CVE-2023-5429: 
WordPress vulnerability analysis and mitigation

The Information Reel plugin for WordPress contains a SQL Injection vulnerability (CVE-2023-5429) in versions up to and including 10.0. The vulnerability exists due to insufficient escaping of user-supplied parameters and inadequate preparation of SQL queries in the plugin's shortcode functionality (NVD).

The vulnerability stems from improper neutralization of special elements used in SQL commands (CWE-89). The issue allows authenticated attackers with subscriber-level permissions or higher to append additional SQL queries to existing queries. The vulnerability has a CVSS v3.1 base score of 6.5 (MEDIUM) with vector string CVSS:3.1/AV:N/AC:L/PR:L/UI:N/S:U/C:H/I:N/A:N according to NVD, while Wordfence rates it at 8.8 (HIGH) with vector string CVSS:3.1/AV:N/AC:L/PR:L/UI:N/S:U/C:H/I:H/A:H (NVD).

When exploited, this vulnerability allows authenticated attackers to extract sensitive information from the WordPress database by manipulating SQL queries.
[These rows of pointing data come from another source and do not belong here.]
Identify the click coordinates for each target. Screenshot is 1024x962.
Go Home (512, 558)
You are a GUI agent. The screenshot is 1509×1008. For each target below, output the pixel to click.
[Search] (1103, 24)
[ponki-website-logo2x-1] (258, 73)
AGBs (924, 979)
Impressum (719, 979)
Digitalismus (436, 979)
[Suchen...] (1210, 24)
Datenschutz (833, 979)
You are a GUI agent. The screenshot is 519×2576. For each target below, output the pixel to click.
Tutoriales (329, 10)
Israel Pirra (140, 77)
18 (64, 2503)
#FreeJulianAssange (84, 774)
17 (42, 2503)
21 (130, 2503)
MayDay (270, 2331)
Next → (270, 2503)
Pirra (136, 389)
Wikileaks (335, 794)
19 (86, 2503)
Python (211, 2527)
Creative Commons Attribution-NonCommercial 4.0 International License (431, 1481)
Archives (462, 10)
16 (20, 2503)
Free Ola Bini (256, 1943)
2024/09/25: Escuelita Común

The high confidentiality impact rating indicates the potential for unauthorized access to sensitive data stored in the database (NVD).

Users should upgrade to Information Reel plugin version 10.1 or later, which contains patches for this vulnerability. The fix was implemented through improved input validation and proper SQL query preparation (Wordfence).